Defence: Michael Jackson killed himself
LOS ANGELES (AP):Attorneys for Michael Jackson's doctor dropped the bombshell Friday they've been hinting at for months - an expert opinion accusing the legendary singer of causing his own death.
Dr Paul White, the defence team's star scientific witness, said Jackson injected himself with a dose of propofol after an initial dose by Dr Conrad Murray wore off. He also calculated that Jackson gave himself another sedative, lorazepam, by taking pills after an infusion of that drug and others by Murray failed to put him to sleep.
That combination of drugs could have had "lethal consequences," the researcher said.
White showed jurors a series of charts and simulations he created in the past two days to support the defence theory. He also did a courtroom demonstration of how the milky white anaesthetic propofol could have entered Jackson's veins in the small dose that Murray claimed he gave the insomniac star.
White said he accepted Murray's statement to police that he administered only 25 milligrams of propofol after a night-long struggle to get Jackson to sleep with infusions of other sedatives.
"How long would that (propofol) have had an effect on Mr Jackson?" asked defence attorney J. Michael Flanagan.
"If you're talking effect on the central nervous system, 10 to 15 minutes max," White said.
He then said Jackson could have injected himself with another 25 milligrams during the time Murray had said he left the singer's room.
"So you think it was self-injected propofol between 11:30 and 12?" asked Flanagan.
"In my opinion, yes," White said.
The witness, one of the early researchers of the anaesthetic, contradicted testimony by Dr Steven Shafer, his longtime colleague and collaborator. Shafer earlier testified Jackson would have been groggy from all the medications he was administered during the night and could not have given himself the drug in the two minutes Murray said he was gone.
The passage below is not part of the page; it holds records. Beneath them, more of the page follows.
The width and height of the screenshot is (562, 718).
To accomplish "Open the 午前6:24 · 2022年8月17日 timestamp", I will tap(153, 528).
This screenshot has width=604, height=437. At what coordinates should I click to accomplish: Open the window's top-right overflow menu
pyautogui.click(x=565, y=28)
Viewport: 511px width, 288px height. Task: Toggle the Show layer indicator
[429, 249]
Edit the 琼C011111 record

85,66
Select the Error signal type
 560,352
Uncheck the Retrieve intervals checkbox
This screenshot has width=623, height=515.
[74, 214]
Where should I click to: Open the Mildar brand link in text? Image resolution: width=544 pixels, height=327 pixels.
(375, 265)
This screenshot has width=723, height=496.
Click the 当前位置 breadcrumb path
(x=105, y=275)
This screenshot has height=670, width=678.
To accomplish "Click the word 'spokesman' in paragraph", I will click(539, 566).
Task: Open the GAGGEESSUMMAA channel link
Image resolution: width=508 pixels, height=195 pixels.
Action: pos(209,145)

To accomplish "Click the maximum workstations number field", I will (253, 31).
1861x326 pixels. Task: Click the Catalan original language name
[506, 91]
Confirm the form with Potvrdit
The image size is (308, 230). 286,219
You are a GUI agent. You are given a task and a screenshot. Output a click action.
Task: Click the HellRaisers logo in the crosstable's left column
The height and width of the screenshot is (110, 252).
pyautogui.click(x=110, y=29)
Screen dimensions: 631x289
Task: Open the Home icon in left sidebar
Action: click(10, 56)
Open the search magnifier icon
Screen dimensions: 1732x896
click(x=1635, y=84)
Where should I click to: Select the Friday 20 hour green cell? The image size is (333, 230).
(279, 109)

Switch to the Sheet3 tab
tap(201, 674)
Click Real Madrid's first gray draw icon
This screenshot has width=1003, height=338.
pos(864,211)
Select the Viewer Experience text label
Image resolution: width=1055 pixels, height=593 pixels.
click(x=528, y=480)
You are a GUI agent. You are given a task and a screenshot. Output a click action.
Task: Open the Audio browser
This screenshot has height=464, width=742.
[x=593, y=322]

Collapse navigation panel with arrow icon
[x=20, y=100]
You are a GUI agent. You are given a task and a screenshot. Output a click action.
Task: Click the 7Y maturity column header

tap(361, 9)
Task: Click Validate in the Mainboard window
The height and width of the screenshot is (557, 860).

"He can't give himself an injection if he's asleep," Shafer told jurors last week. He called the defence theory of self-administration "crazy."
White's testimony belied no animosity between the two experts, who have worked together for 30 years. Although White was called out by the judge one day for making derogatory comments to a TV reporter about the prosecution's case, White was respectful and soft spoken on the witness stand.
When Flanagan made a mistake and called him "Dr Shafer" a few times, White said, "I'm honoured."
The prosecution asked for more time to study the computer programme White used before cross-examining him. Superior Court Judge Michael Pastor granted the request, saying he too was baffled by the complicated simulations of Jackson's fatal dose. He recessed court early and gave prosecutors the weekend to catch up before questioning White tomorrow.
The surprise disclosure of White's new theory caused a disruption of the court schedule, and the judge had worried aloud that jurors, who expected the trial to be over this week, were being inconvenienced. But the seven men and five women appeared engaged in the testimony and offered no complaints when the judge apologised for the delay.
Prosecutors could call Shafer back during their rebuttal case to answer White's assertions.